My account is structured around exploding some of the most important myths of this key concept in social theory. In the first half of this study, I disrupt origin myths of 'culture' that focus primarily on the West or that downplay the role of European colonies in this idea's invention. show the geopolitics of early genesis myths of 'culture' by using Joseph-François Lafitau's eighteenth-century missionary-travelogue to excavate "New World" and colonial dimensions of this concept's early use. I then track how 'culture' is imported back into metropolitan social theory in Adam Smith's unexpected use of the idea in The Wealth of Nations (1776)--a text that uses 'culture' to figure the labor of African slaves and the Caribbean plantation economy into British global hegemony.

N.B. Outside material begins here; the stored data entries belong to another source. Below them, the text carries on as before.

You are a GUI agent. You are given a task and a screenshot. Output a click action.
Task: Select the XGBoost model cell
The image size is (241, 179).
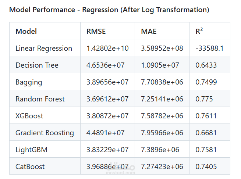tap(29, 116)
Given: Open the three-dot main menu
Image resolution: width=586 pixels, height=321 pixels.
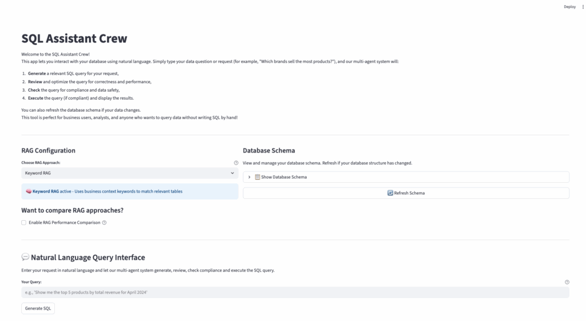Looking at the screenshot, I should 583,7.
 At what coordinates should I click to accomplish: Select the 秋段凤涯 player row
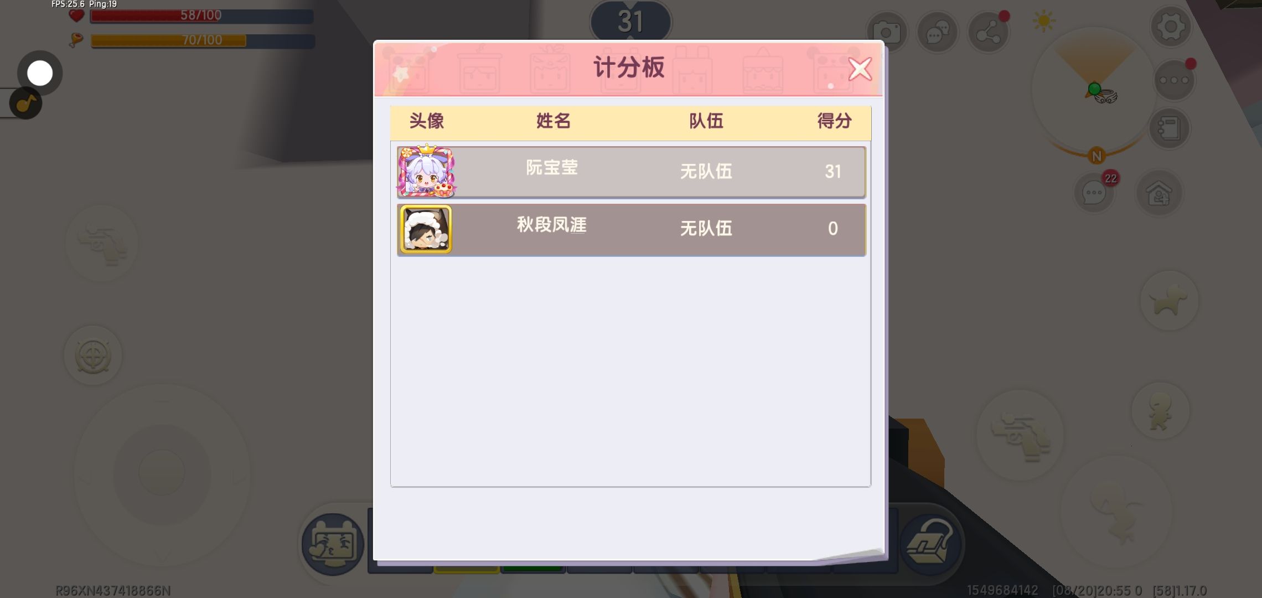(x=631, y=229)
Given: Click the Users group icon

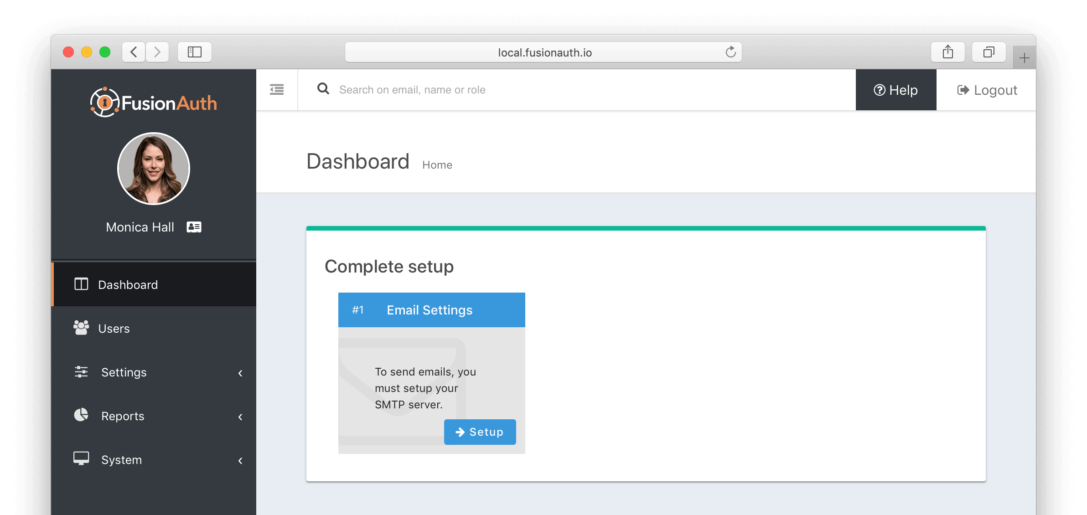Looking at the screenshot, I should tap(81, 328).
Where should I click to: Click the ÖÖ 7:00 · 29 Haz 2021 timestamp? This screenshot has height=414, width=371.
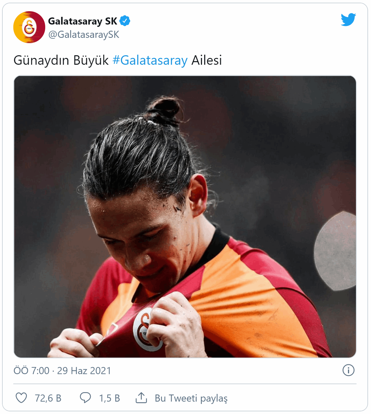point(62,371)
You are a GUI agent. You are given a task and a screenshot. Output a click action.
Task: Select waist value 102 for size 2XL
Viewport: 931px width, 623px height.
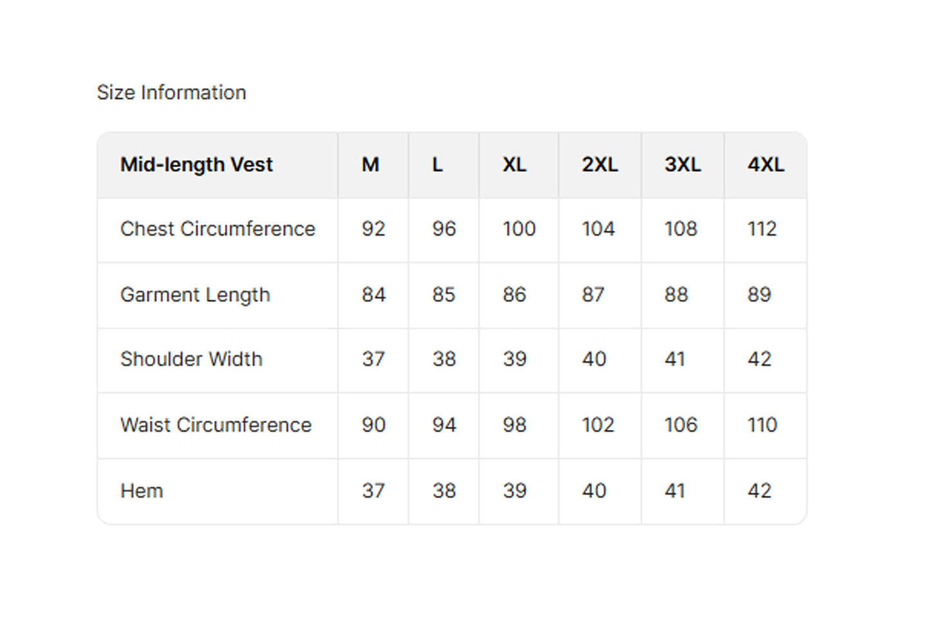(598, 425)
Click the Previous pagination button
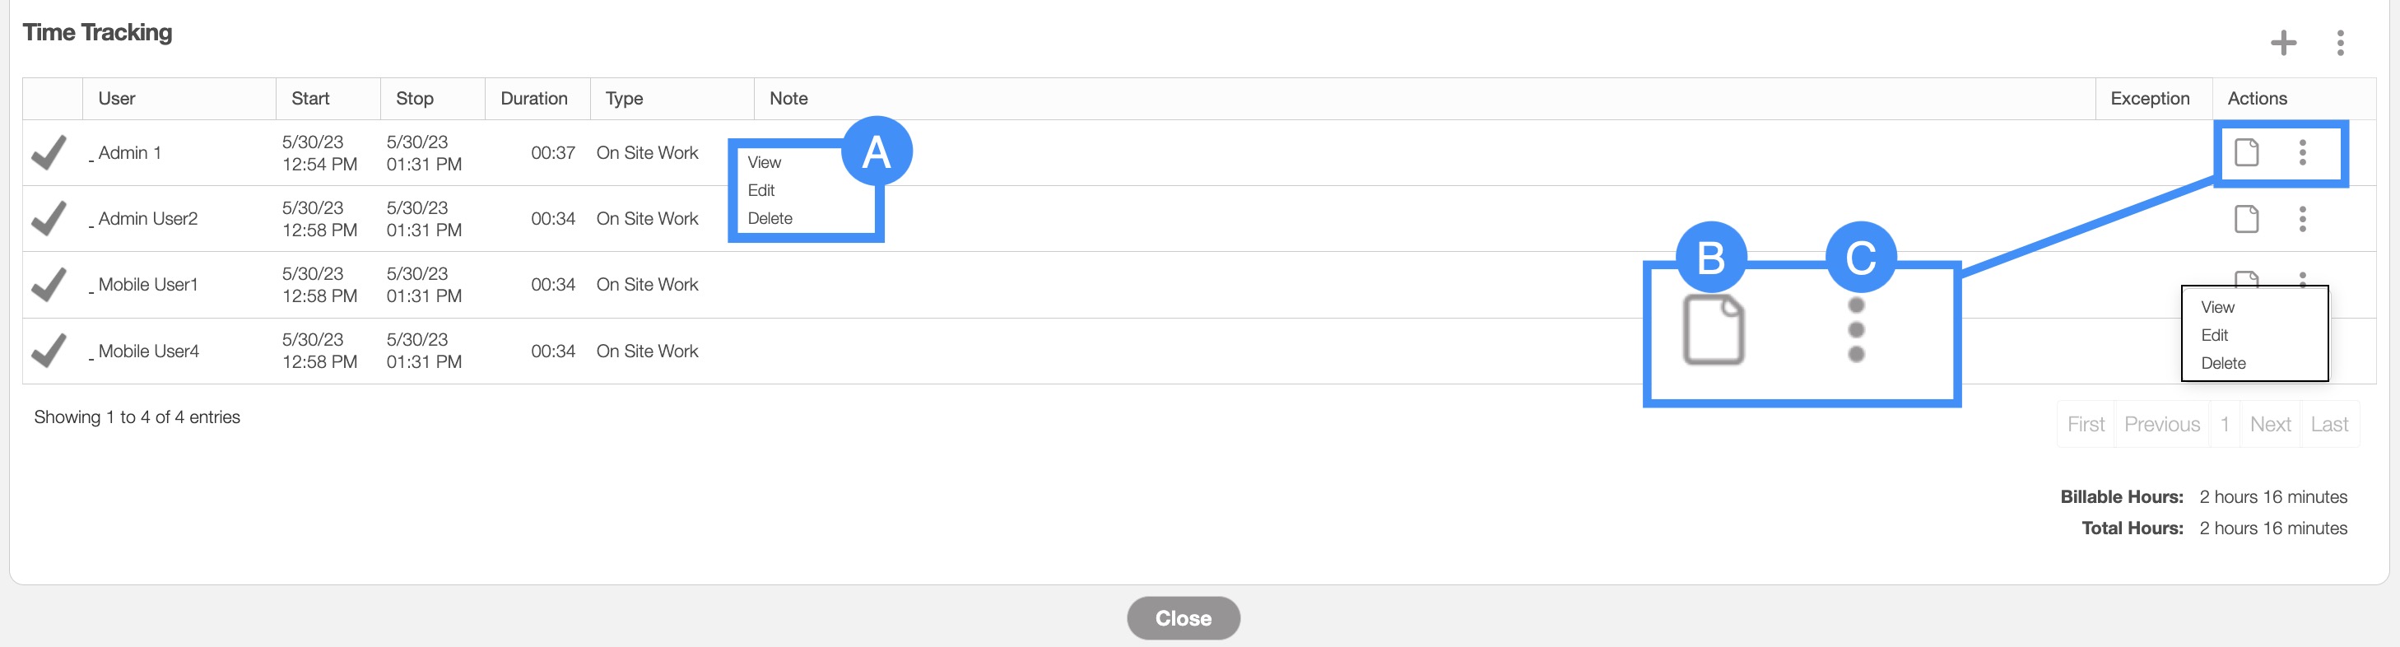The image size is (2400, 647). [2161, 425]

In the second half of this study, I turn to resistant uses of 'culture' in the work of several canonical authors in the influential literary history of 'culture' from the Romantics to Matthew Arnold. I show how Jane Austen uses 'culture' in Emma (1815) to satirize a romanticized English countryside central to this concept's humanist lineage. I then examine how William Makepeace Thackeray's Anglo-Indian perspective adds a spatial dimension to his temporal critique of hyper-commercialized Victorian society in Vanity Fair (1847-8). Last I explore conflicts of spirit and materiality in George Eliot's Daniel Deronda (1876) as they involve spaces and identities beyond England. Throughout this dissertation I argue that a nineteenth-century globalism, so much a part of the historical-textual record, remains neglected in modern memory and in our maps of cultural history and theory.